**WORK ORDER:** Give back exactly the lines of the material below, starting with the line with "Task: Download the PowerBI template" and going on through the line with "Viewport: 1568px width, 528px height.".

**SOURCE DATA:**
_ _ _ _ _ _ _

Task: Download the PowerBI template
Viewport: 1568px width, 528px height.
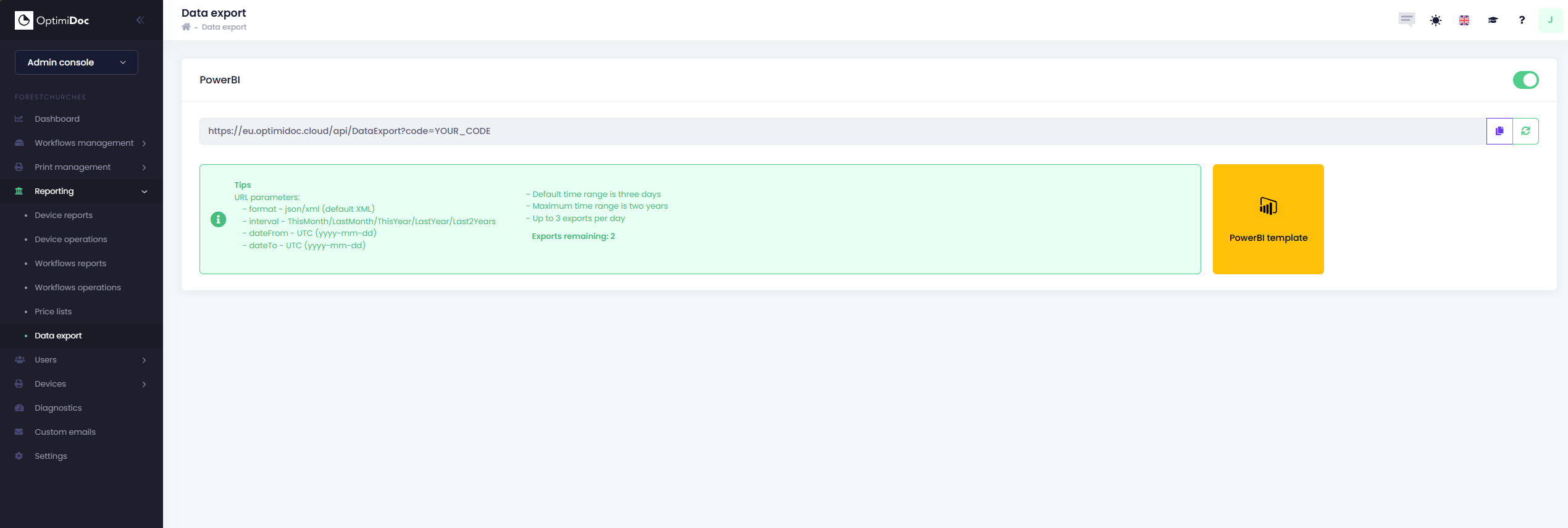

_ _ _ _ _ _ _

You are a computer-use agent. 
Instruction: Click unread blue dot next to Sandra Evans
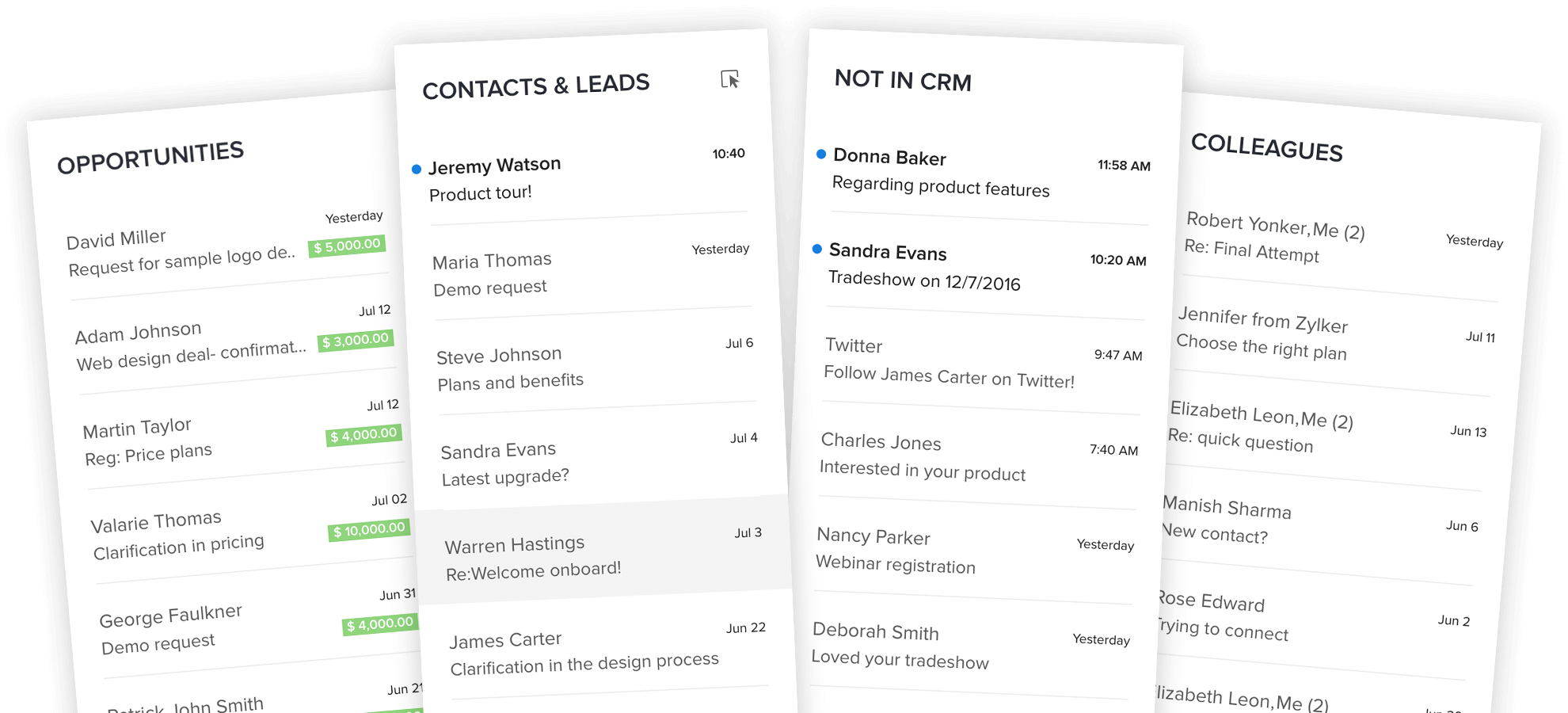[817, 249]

_ _ _ _ _ _ _

**YOUR SOLUTION:**
Task: Download the PowerBI template
Viewport: 1568px width, 528px height.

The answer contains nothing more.